Print exactly what appears from the line containing "Image resolution: width=800" through the final line of the data below, pictures excluded.

Data entries ▸
►

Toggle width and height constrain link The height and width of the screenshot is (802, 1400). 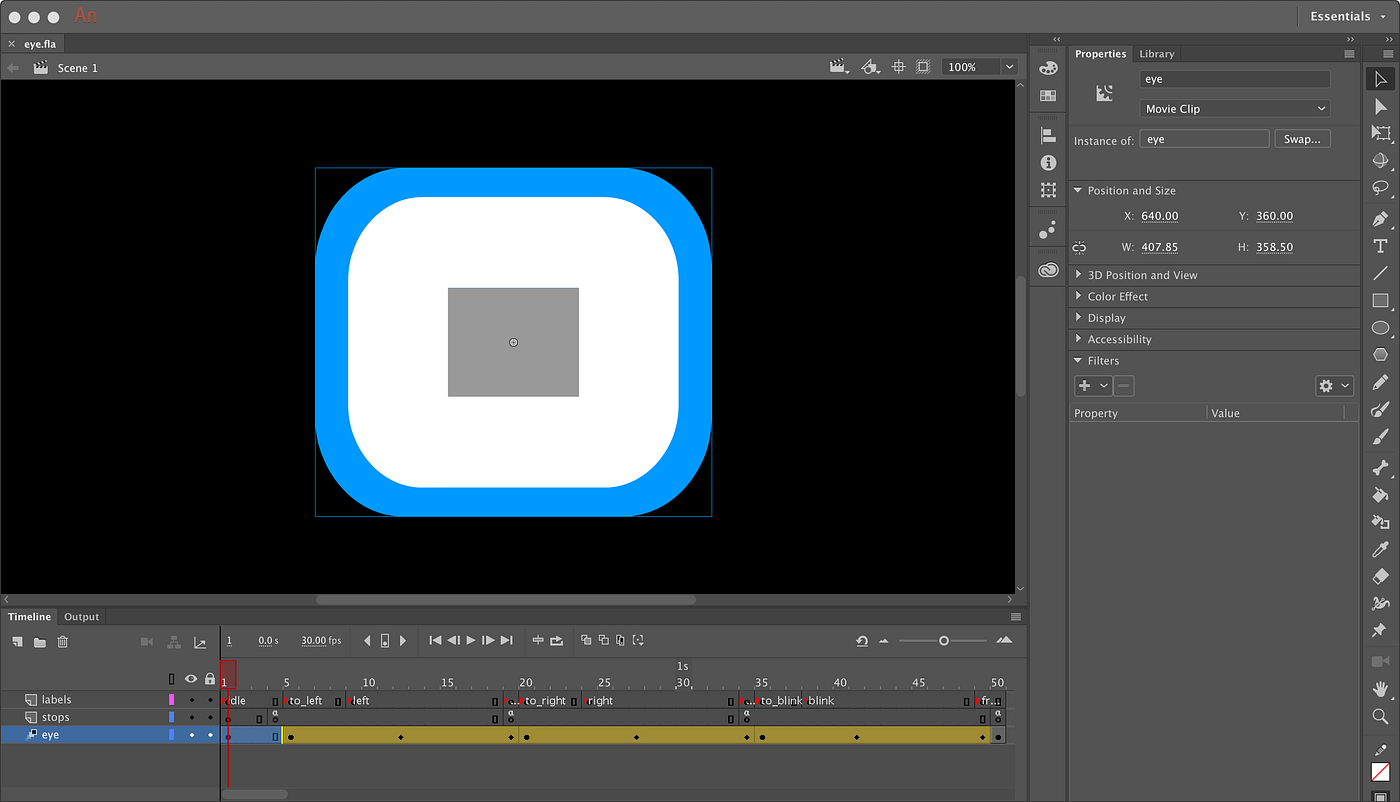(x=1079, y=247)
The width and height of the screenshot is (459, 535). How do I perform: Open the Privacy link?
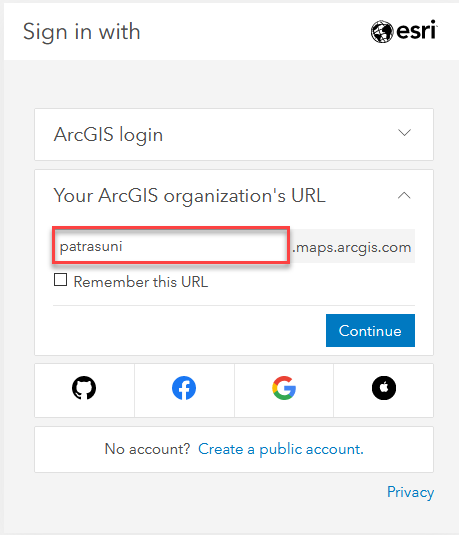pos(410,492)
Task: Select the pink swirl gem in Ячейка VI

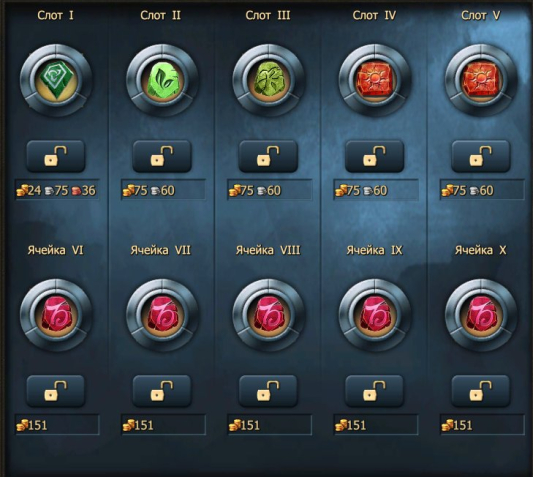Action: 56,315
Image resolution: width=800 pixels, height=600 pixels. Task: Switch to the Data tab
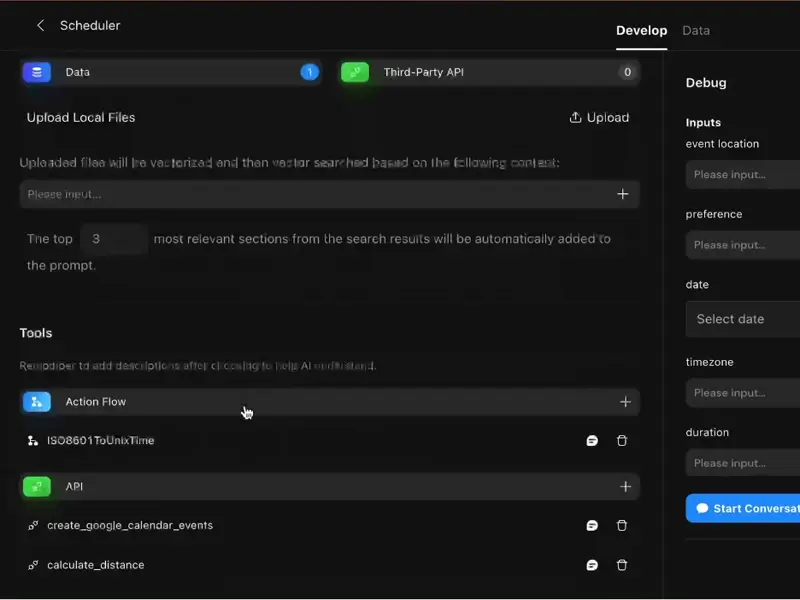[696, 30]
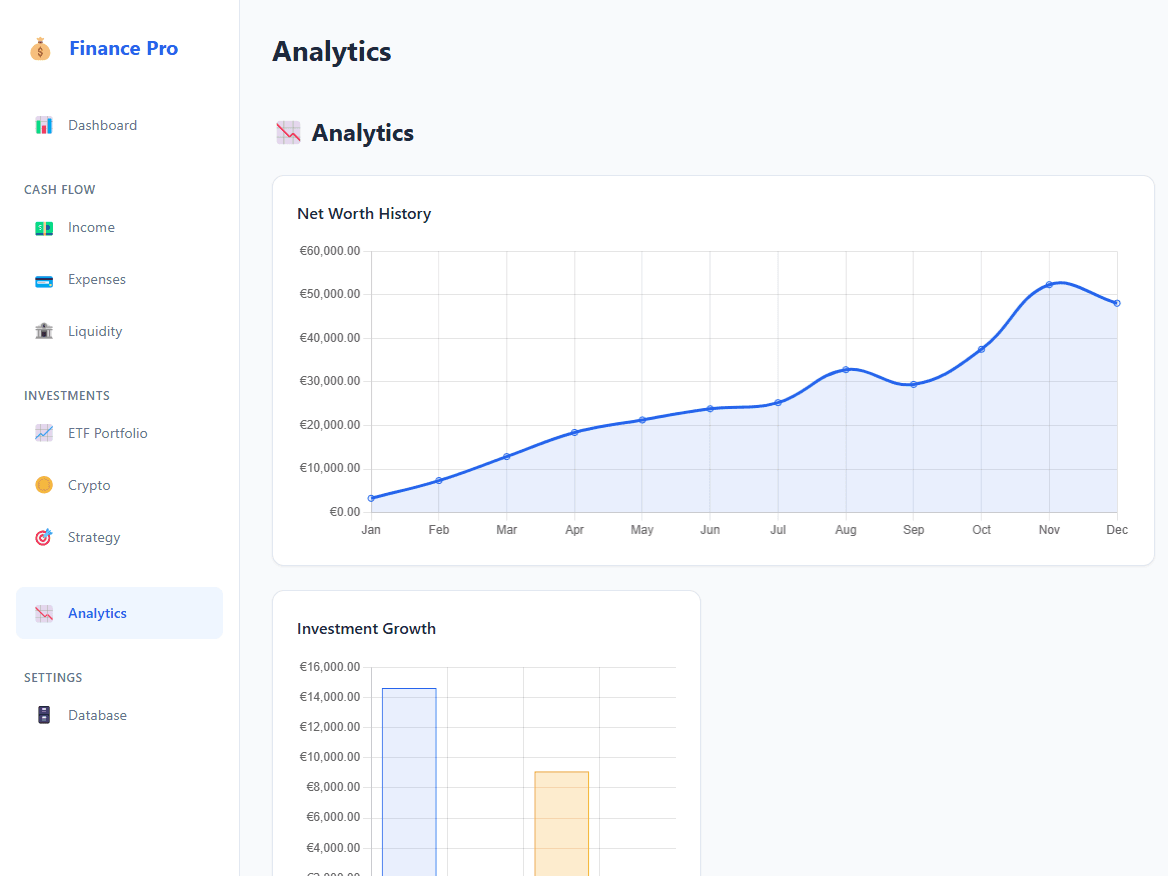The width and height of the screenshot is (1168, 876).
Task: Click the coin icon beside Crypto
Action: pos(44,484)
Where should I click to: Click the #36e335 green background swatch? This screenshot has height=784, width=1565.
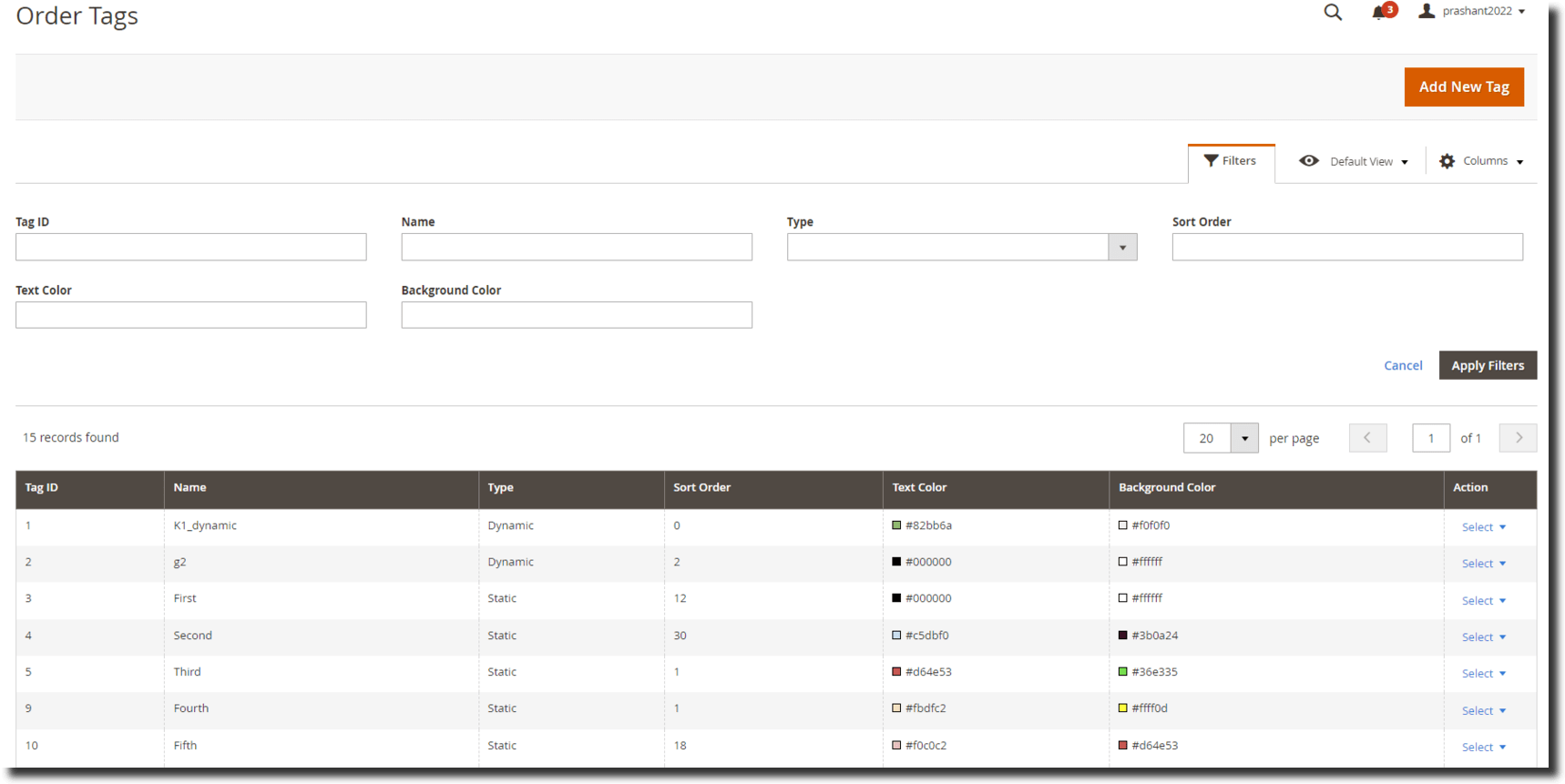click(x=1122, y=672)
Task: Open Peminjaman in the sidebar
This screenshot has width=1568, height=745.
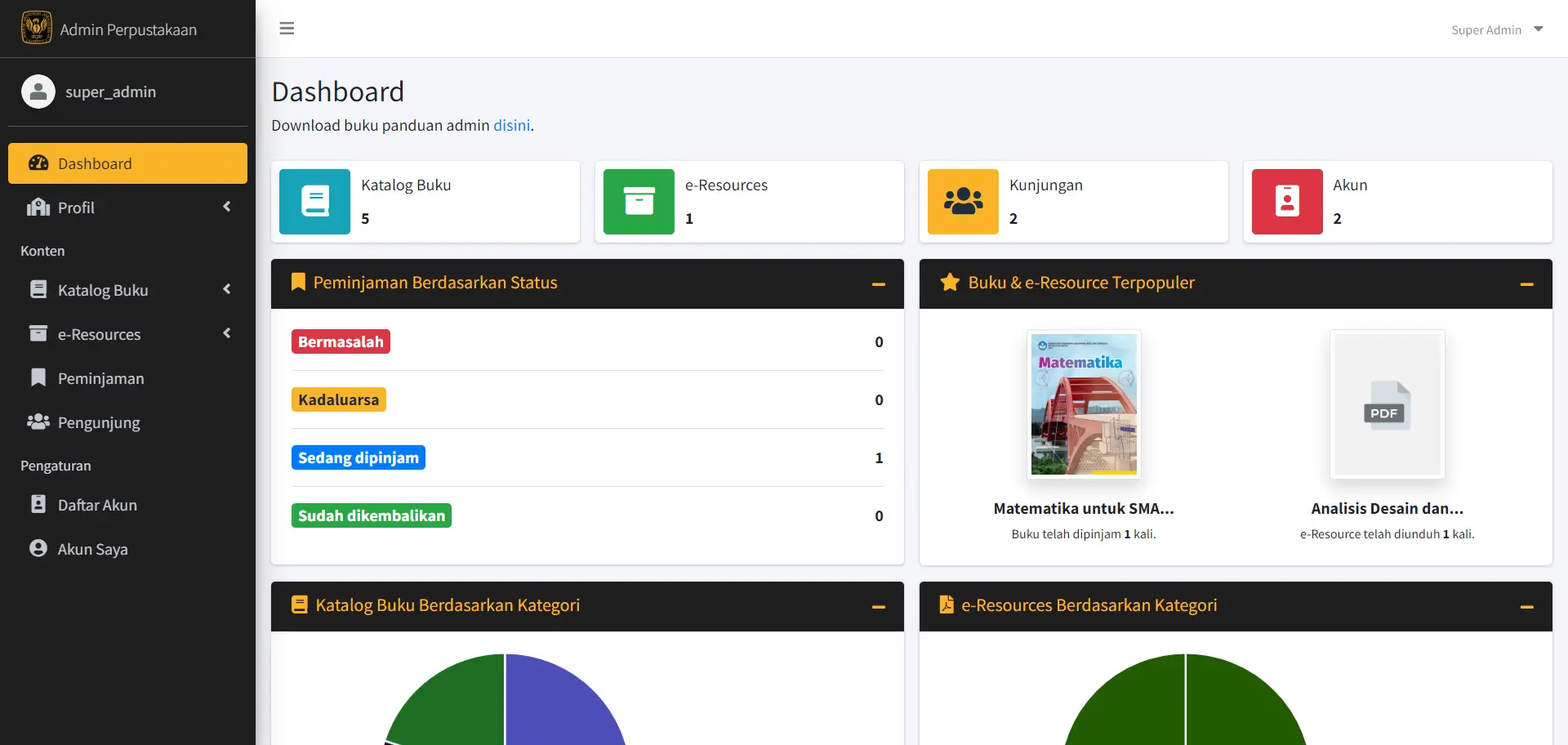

◄

RESULT BELOW ▸
Image resolution: width=800 pixels, height=600 pixels. Task: Switch to the Data tab
[696, 30]
The width and height of the screenshot is (1168, 876).
Task: Click the coin icon beside Crypto
Action: pos(44,484)
Where should I click to: Click the #36e335 green background swatch? This screenshot has height=784, width=1565.
click(x=1122, y=672)
Task: Open Peminjaman in the sidebar
This screenshot has width=1568, height=745.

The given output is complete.